L’auteur schématise les domaines connaissant ce transfert sous forme de
cercles concentriques : le centre représente la production scientifique « pure »
et la communication entre spécialistes ; le deuxième cercle, plus large, représente
la communication vulgarisée où le savoir est transmis au grand public ;
enfin le dernier cercle représente la fiction qui trouve son inspiration dans les
nanotechnologies. Ces trois sphères sont en fait les contextes discursifs dans
lesquels l’auteur étudie les métaphores dans les chapitres ultérieurs.
Fries rejoint le constat général du rejet des métaphores par les scientifiques,
qui les voient tout au plus comme de simples figures de style, alors qu’elles
font bel et bien partie du discours scientifique et qu’elles y jouent un rôle prépondérant.

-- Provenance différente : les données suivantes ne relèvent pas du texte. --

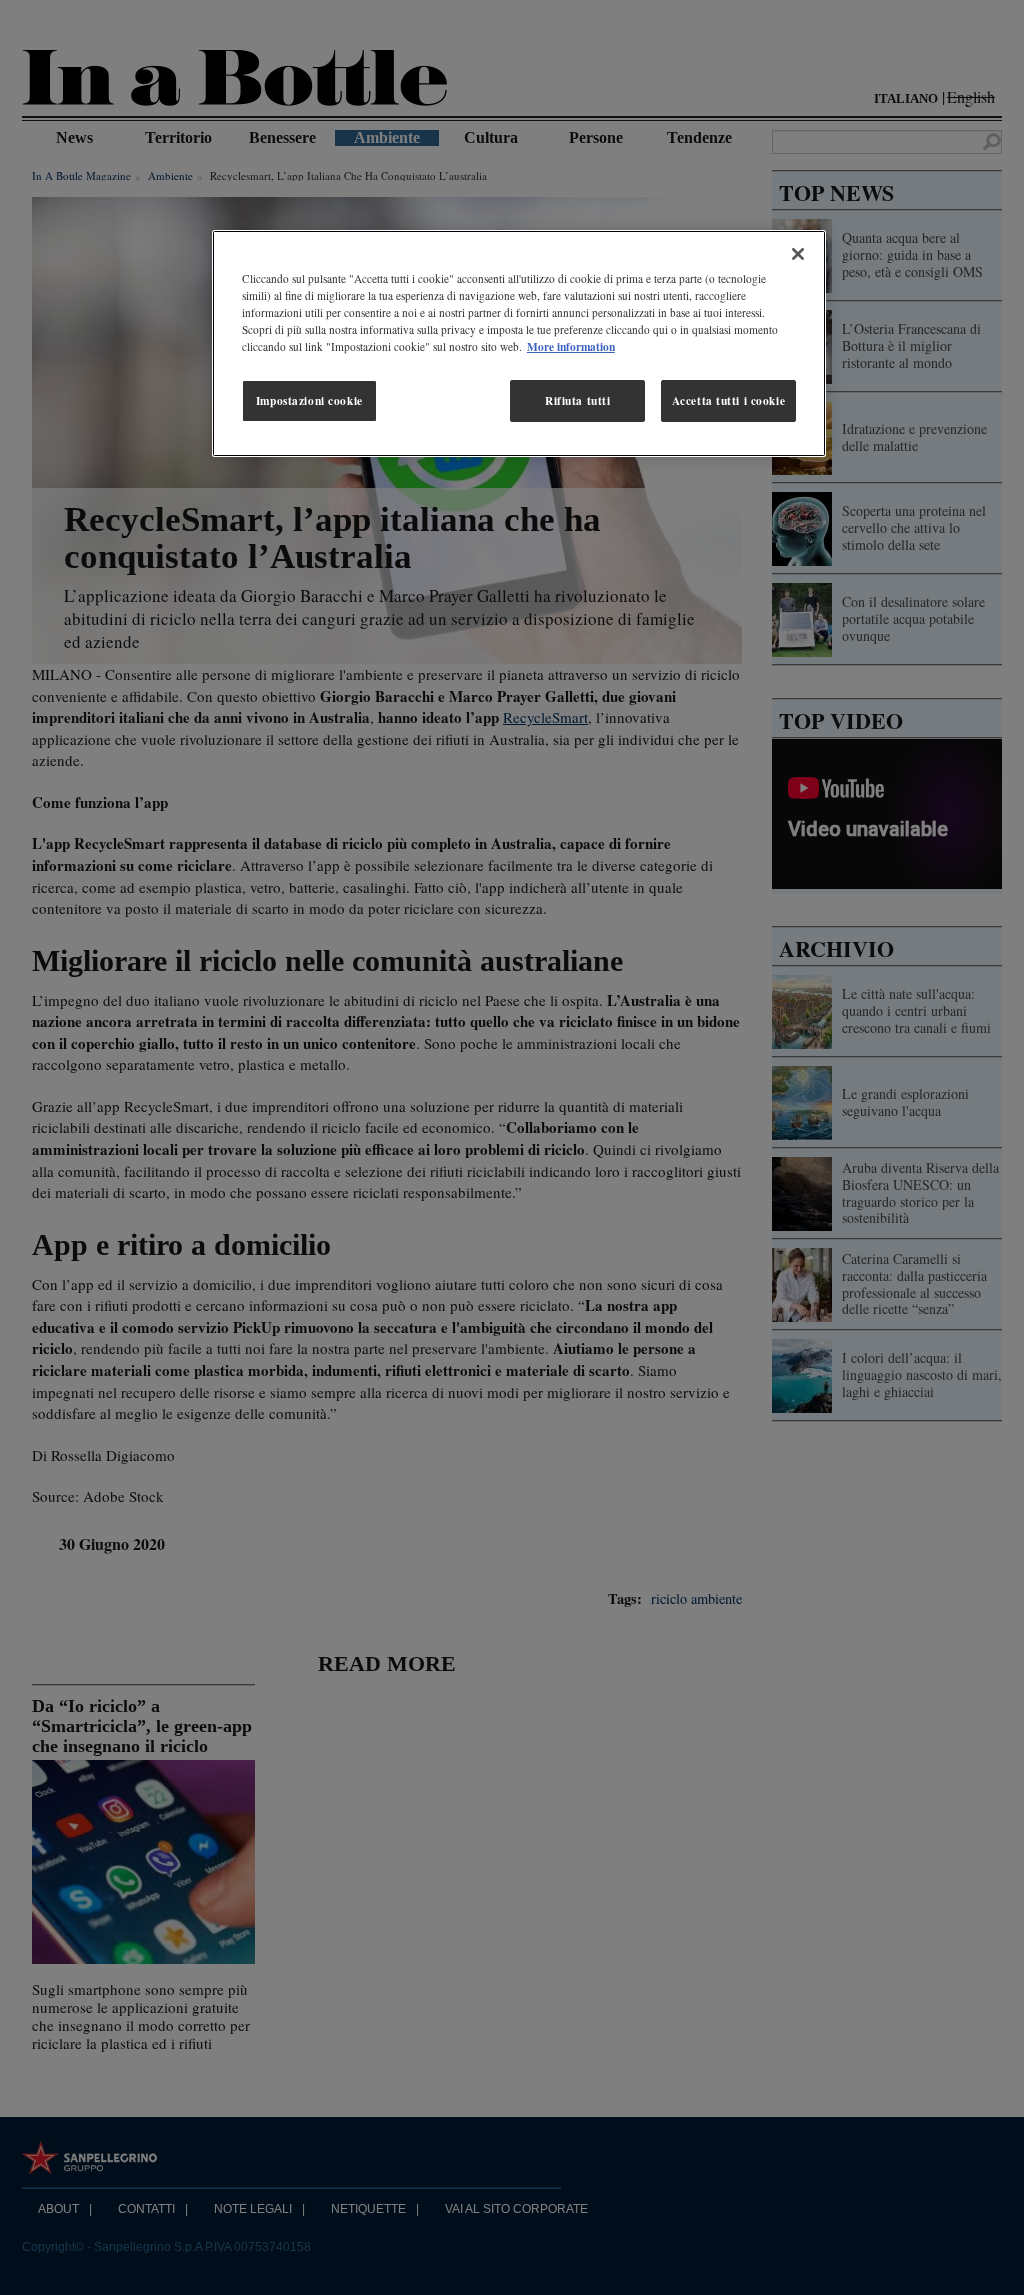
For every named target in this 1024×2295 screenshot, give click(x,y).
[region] (519, 343)
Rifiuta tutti (577, 400)
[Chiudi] (798, 254)
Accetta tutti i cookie (729, 400)
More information (571, 346)
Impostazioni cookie (309, 400)
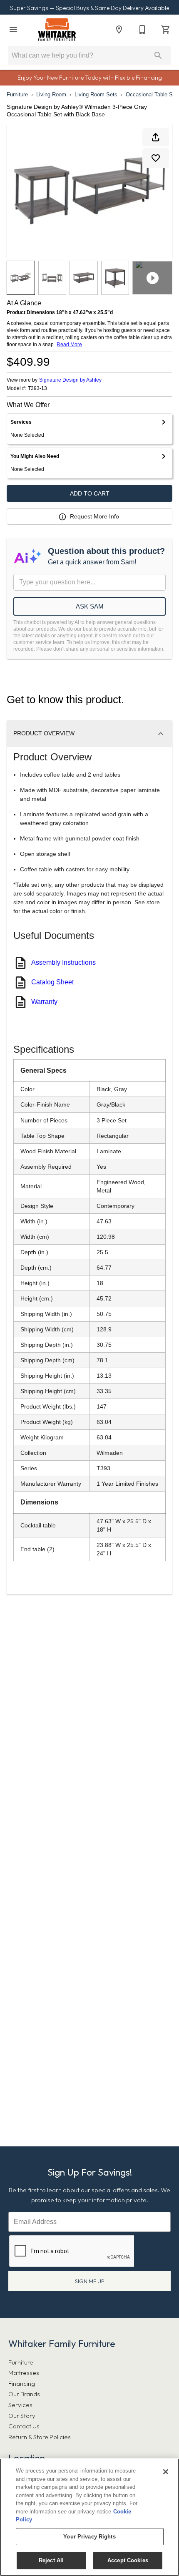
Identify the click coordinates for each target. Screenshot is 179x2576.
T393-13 (37, 388)
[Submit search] (158, 55)
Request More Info (94, 516)
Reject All (51, 2560)
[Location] (119, 30)
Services (20, 2405)
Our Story (21, 2416)
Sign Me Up (89, 2281)
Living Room (51, 94)
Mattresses (23, 2373)
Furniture (17, 94)
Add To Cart (89, 493)
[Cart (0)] (166, 30)
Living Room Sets (96, 94)
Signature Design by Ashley (70, 380)
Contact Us (24, 2426)
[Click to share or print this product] (155, 137)
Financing (21, 2383)
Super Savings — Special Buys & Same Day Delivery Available (89, 8)
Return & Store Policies (39, 2437)
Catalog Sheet (52, 982)
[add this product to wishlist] (155, 158)
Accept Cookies (127, 2560)
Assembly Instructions (63, 962)
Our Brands (24, 2394)
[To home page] (57, 29)
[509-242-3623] (142, 30)
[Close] (166, 2472)
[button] (13, 30)
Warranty (44, 1001)
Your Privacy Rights (89, 2536)
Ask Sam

Les métaphores sont non seulement présentes dans le discours
spécialisé, mais elles en constituent aussi un outil privilégié pour comprendre
les concepts ou les théories propres aux nanotechnologies.
Les métaphores constitutives des nanotechnologies
Dans le second chapitre « Les métaphores constitutives des nanotechnologies
» (p. 45), l’auteur souligne que l’analogie joue un rôle tout aussi
important dans le figement de métaphores constitutives que dans l’élaboration
de modèles en sciences. La modélisation est essentielle au développement des
théories scientifiques. Or, la métaphore, qui est, elle aussi, basée sur une analogie,
est vue à tort comme inutile, voire proscrite par la communauté scientifique.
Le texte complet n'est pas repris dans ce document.